A Corte Especial do Superior Tribunal de Justiça (STJ) vai analisar a modulação adotada pela 1ª Seção no julgamento que definiu que a base de cálculo das contribuições ao Sistema S não deve ficar restrita a 20 salários mínimos (hoje R$ 30,36 mil). O relator de um dos casos julgados aceitou recurso apresentado pela Procuradoria-Geral da Fazenda Nacional (PGFN).
Em março de 2024, a 1ª Seção definiu que as chamadas “contribuições de terceiros” ou “parafiscais” devem incidir sobre toda a folha de pagamentos das empresas. Para limitar o impacto do entendimento, os ministros modularam a decisão.
Pela modulação, a decisão vale a partir da publicação da ata de julgamento e estariam ressalvadas as ações judiciais ajuizadas até a data de início do julgamento – 25 de outubro de 2023 – e com decisão favorável.
A modulação, porém, não encerrou a questão. Desde o julgamento, no ano passado, foram apresentados e negados nove embargos de declaração, de diversas partes e interessados no processo. E, agora, os contribuintes que acompanham essa disputa se depararam com uma situação inusitada: a PGFN, que representa a União, apresentou embargos de divergência nos dois recursos julgados – em um o recurso foi aceito e no outro, não.
A questão foi discutida em recursos repetitivos, e foram destacados dois processos como representativos da controvérsia: um recurso opondo a União à empresa de cosméticos Cigel (REsp 1898532), sob relatoria de Og Fernandes, e outro da distribuidora de alimentos GCA (REsp nº 1905870), relatado hoje por Maria Thereza de Assis Moura.
Nos recursos, a PGFN destaca que o artigo 927 do Código de Processo Civil (CPC), em seu parágrafo 3º, prevê que só nos casos de “alteração de jurisprudência dominante do Supremo Tribunal Federal e dos tribunais superiores ou daquela oriunda de julgamento de casos repetitivos, pode haver modulação dos efeitos da alteração no interesse social e no da segurança jurídica”.
O problema é que quando a 1ª Seção uniformizou seu entendimento, havia poucos precedentes sobre o tema: duas decisões colegiadas da 1ª Turma e algumas decisões monocráticas (de um só ministro).

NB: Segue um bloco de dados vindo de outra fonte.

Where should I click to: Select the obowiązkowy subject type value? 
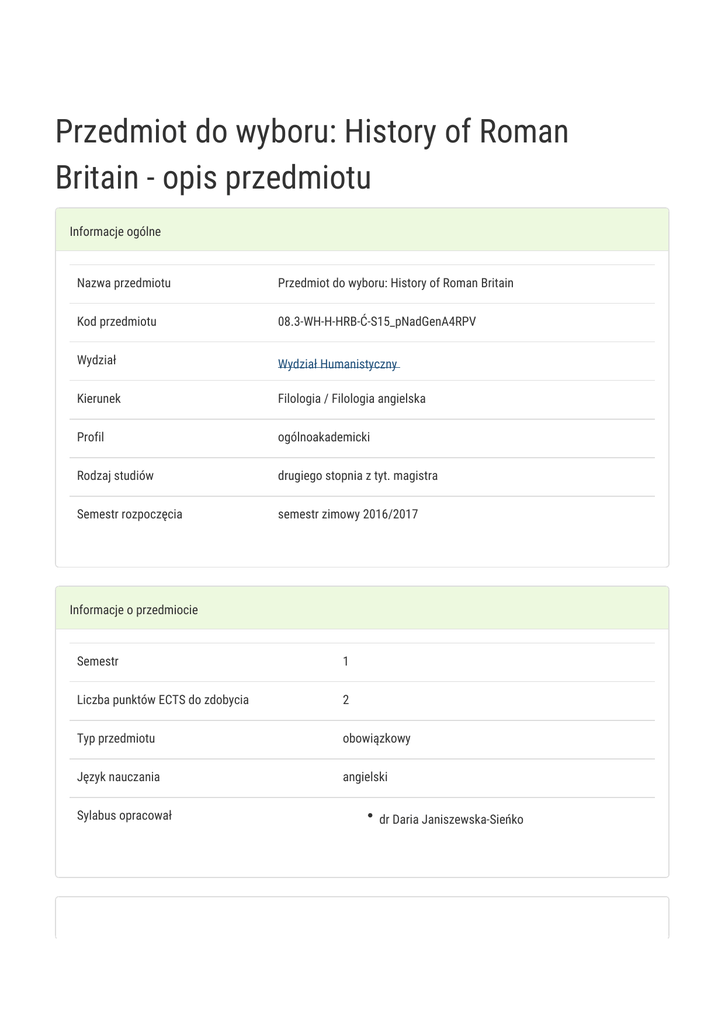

Segundo a PGFN, “a existência de precedentes isolados de uma única turma julgadora não caracteriza a existência de jurisprudência dominante sobre determinada matéria, sendo insuficiente para preencher o requisito contido no artigo 927, parágrafo 3º, do CPC” e que justificaria a modulação.
Ao analisar o pedido da PGFN, o ministro Og Fernandes admitiu que poderia haver possível divergência a respeito do conceito de jurisprudência dominante. Por isso, admitiu os embargos de divergência apresentados, abrindo espaço para manifestação das partes, para posterior análise. Mas a ministra Maria Thereza não vislumbrou a mesma possibilidade e negou seguimento ao recurso da União. O julgamento agora caberá à Corte Especial.

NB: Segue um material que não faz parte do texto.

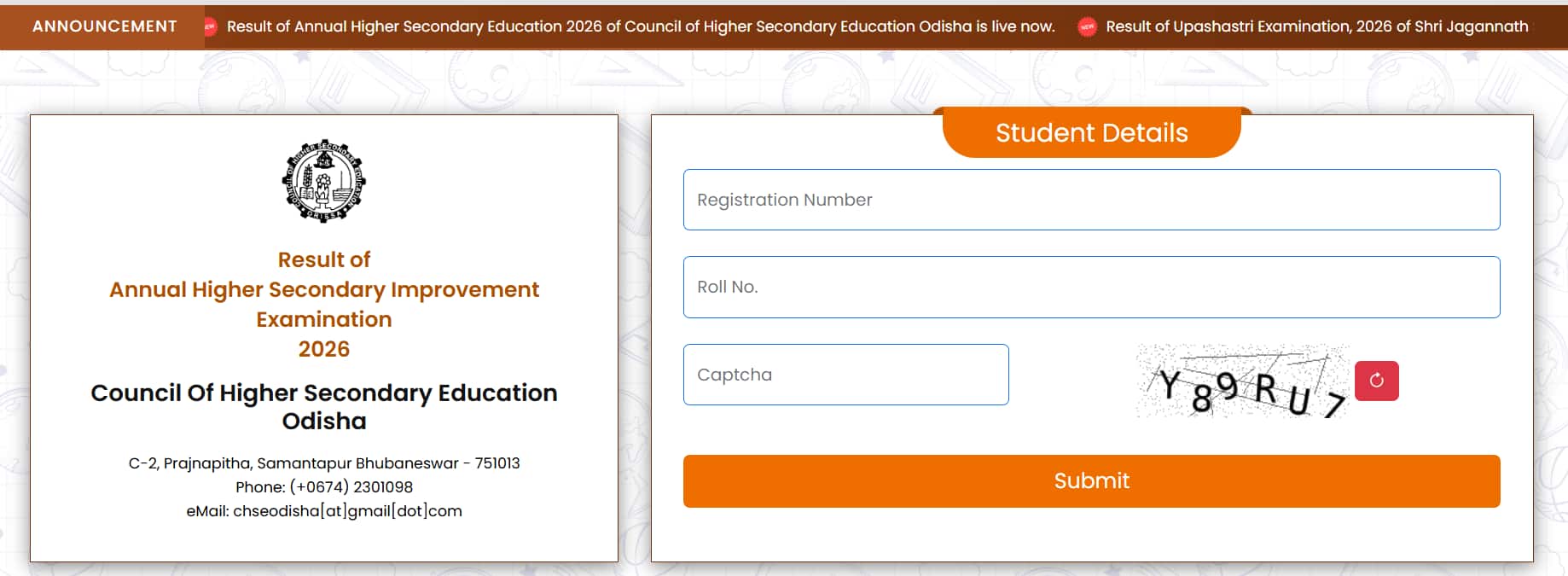Open the Annual Higher Secondary Education result announcement

[x=641, y=26]
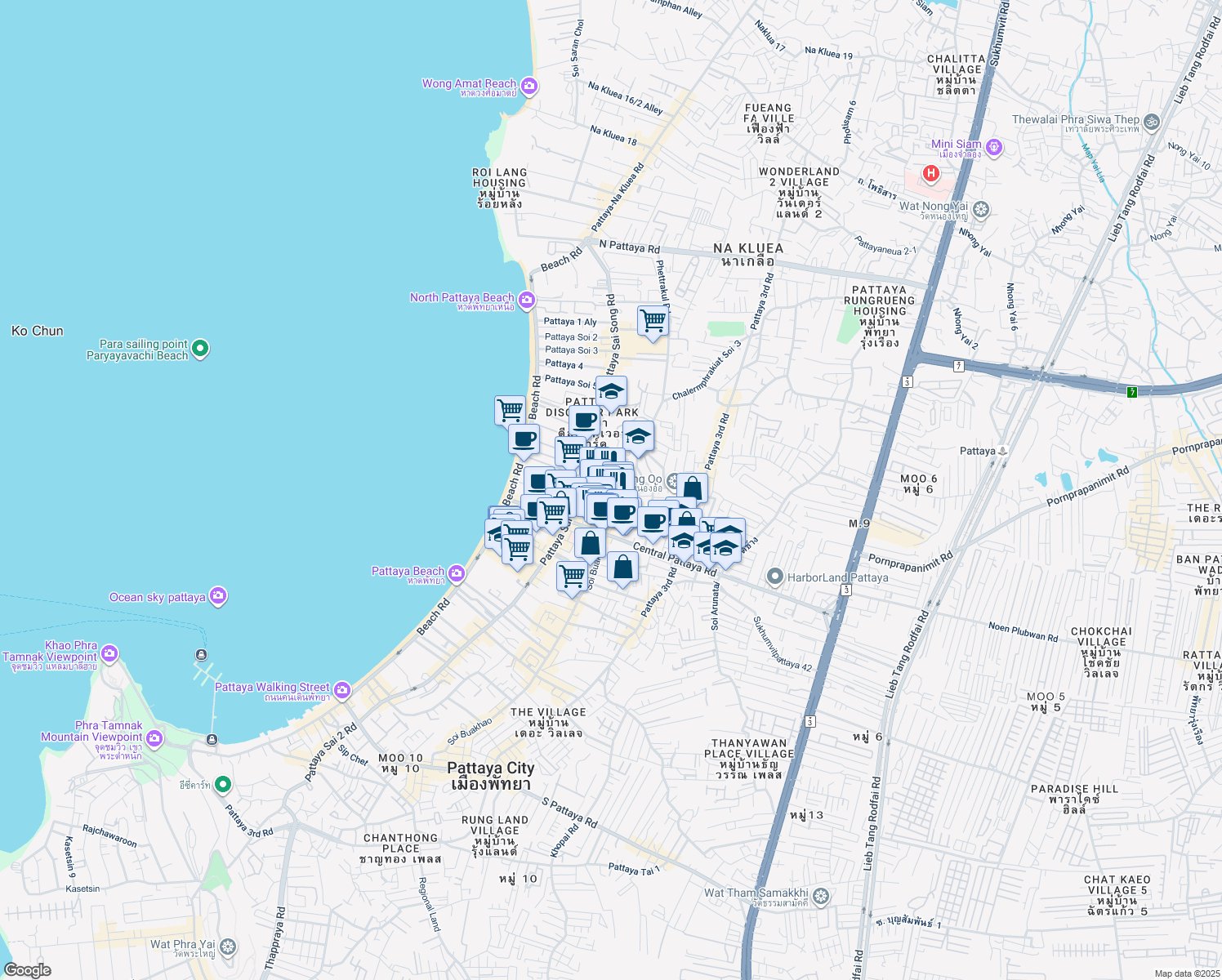The width and height of the screenshot is (1222, 980).
Task: Click the Pattaya railway station icon
Action: [x=1003, y=451]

O advogado que representa a Cigel no processo, explica que os contribuintes rechaçam a argumentação da União. Isso porque ela tenta acabar com qualquer modulação dos efeitos.

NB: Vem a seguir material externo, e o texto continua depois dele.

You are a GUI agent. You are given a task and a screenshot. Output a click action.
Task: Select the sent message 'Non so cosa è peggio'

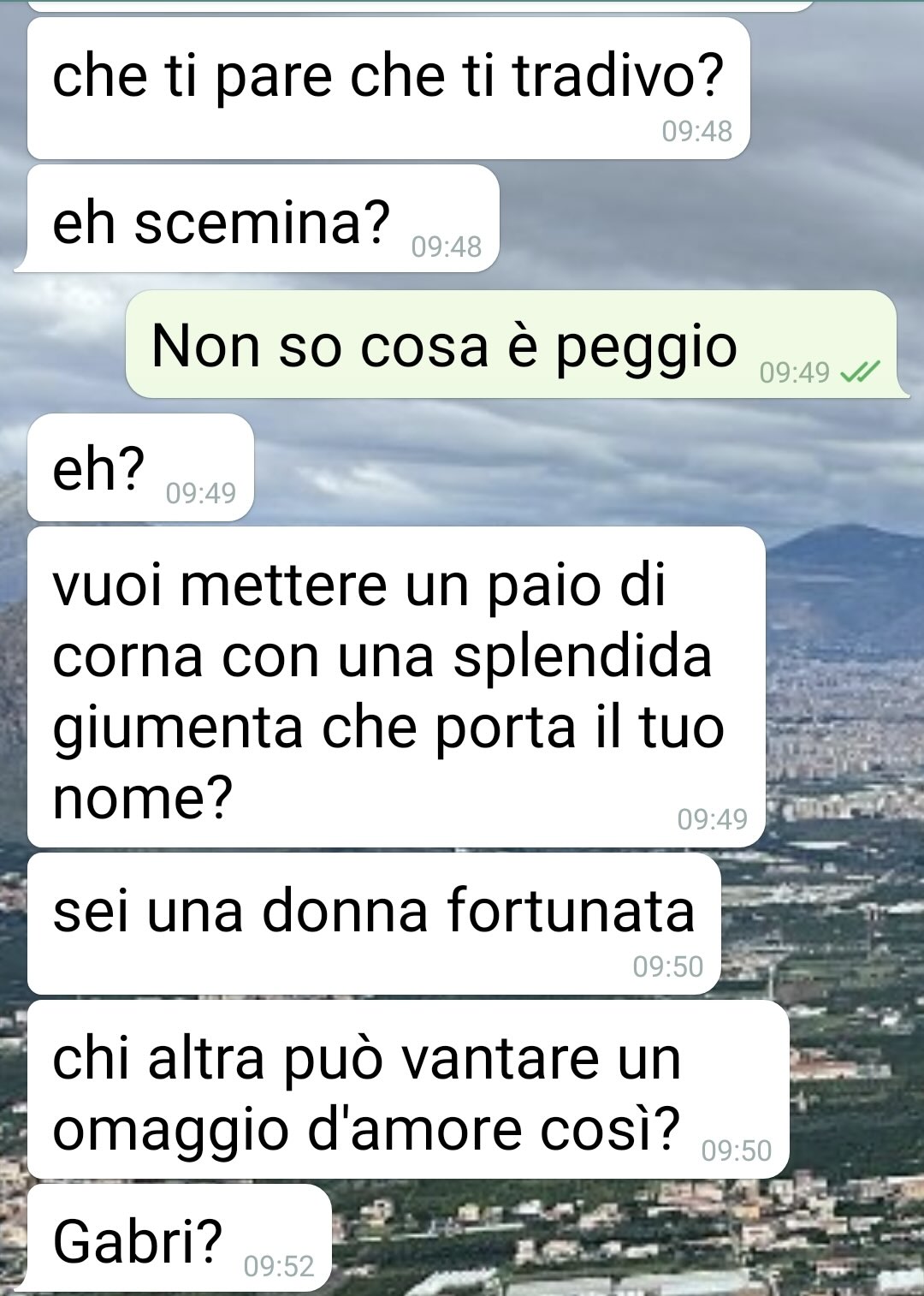coord(511,344)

De acordo com ele, o critério da modulação já tinha instituído uma exigência ao contribuinte que estava fora do seu controle – a obtenção de uma decisão favorável. “Como impor ao contribuinte uma limitação que não é dele?”, diz o advogado.
“Esse foi um dos primeiros problemas dessa modulação, que eu julgo completamente atípica e fora de qualquer parâmetro de razoabilidade mínima”, afirma. “O provimento ou não da decisão judicial não depende do contribuinte”, acrescenta.
Agora, a tentativa da União de acabar com a modulação também não deve prosperar, diz o advogado, uma vez que “a própria decisão da ministra Regina Helena Costa [então relatora] traz uma série de questões da jurisprudência da Corte à época”. “Não tem por que falar que não existia.”